By Rodney Richey, Herald Bulletin Feature Writer
ANDERSON — When one local art teacher asked her students to create visual images for patients at a cancer center, the result could be summed up in one word: hope.
“It’s interesting to see through their eyes what it might mean to be battling something,” said Dr. Darrel Ross, clinical director of the Saint John’s Cancer Center. It was Ross’ idea to commission the artwork.
“Part of this was, when the patients come in from check-in to the treatment, there is a long hallway that they walk down,” Ross said. “And we really didn’t have anything on the walls. So I thought, ‘How could you make this hallway an inspiration?’”
Nancy Hunt, registrar of the center, reached out to the school system to recruit an educator who might know something about the disease. Through the East Side Middle School librarian, Susan Frossard, who had been a patient at the center, Hunt found Ellen Vores, East Side Middle School art teacher.
In 2006, Vores’ husband, Terry, died after a brief battle with esophageal cancer. Still in latter stages of grief, Vores nevertheless went to her students with the proposal.
“I shared my story with them and asked them, before we did this assignment, if they would like to do this,” Vores said. “They were incredibly enthusiastic about it.”
Vores gave her students choices of materials and artistic styles, but only after they did an exercise to discover their own feelings.
Not only did some students share their own stories of family members and friends who fought the disease, but all of them pondered words about cancer.

# Information supplied
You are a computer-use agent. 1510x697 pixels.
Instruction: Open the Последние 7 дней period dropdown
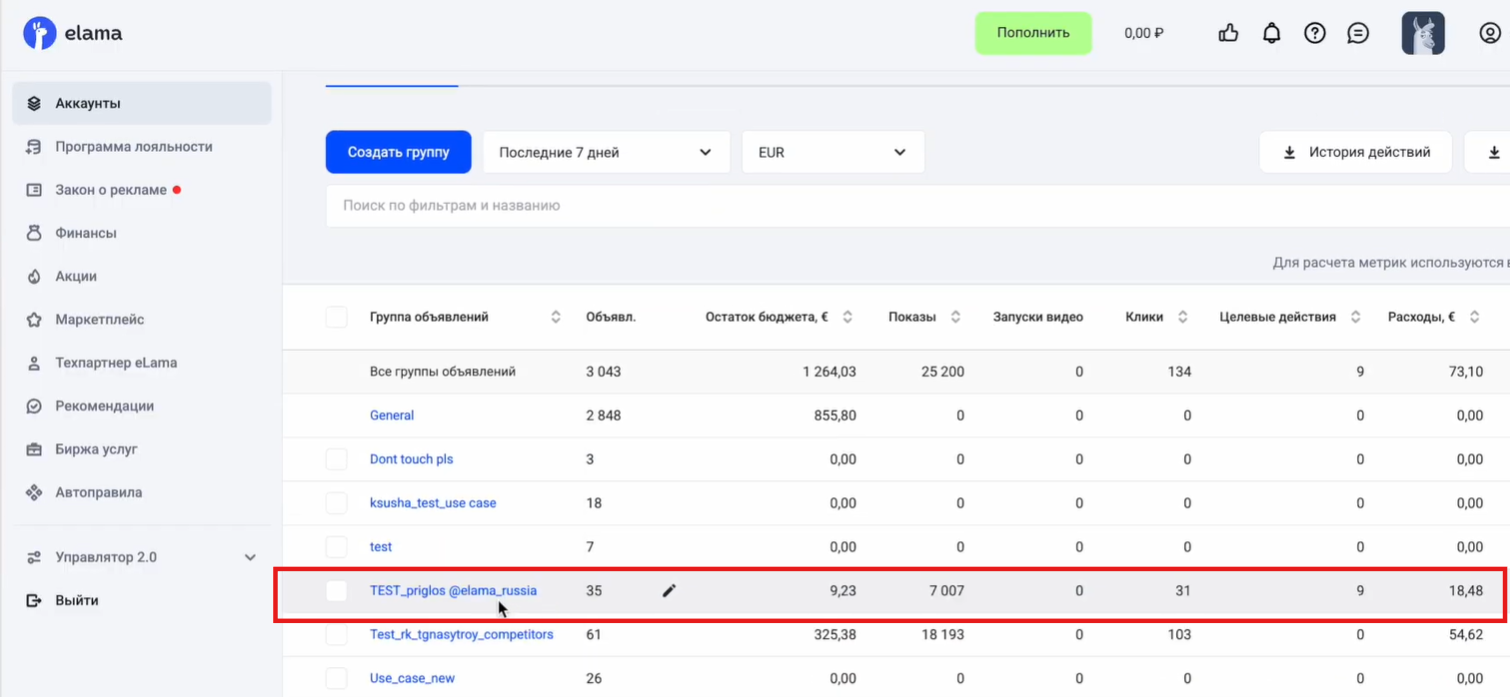coord(605,152)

# Directions
a - In the article about the cancer center artwork, what position does Dr. Darrel Ross hold?
b - Retype the passage from the article about the cancer center artwork, beginning at the words "Nancy Hunt, registrar" and stopping after the words "with the proposal.".
The lines have no connection to the article about the cancer center artwork.

# Exercise results
a - He is clinical director of the Saint John's Cancer Center.

b -
Nancy Hunt, registrar of the center, reached out to the school system to recruit an educator who might know something about the disease. Through the East Side Middle School librarian, Susan Frossard, who had been a patient at the center, Hunt found Ellen Vores, East Side Middle School art teacher.
In 2006, Vores’ husband, Terry, died after a brief battle with esophageal cancer. Still in latter stages of grief, Vores nevertheless went to her students with the proposal.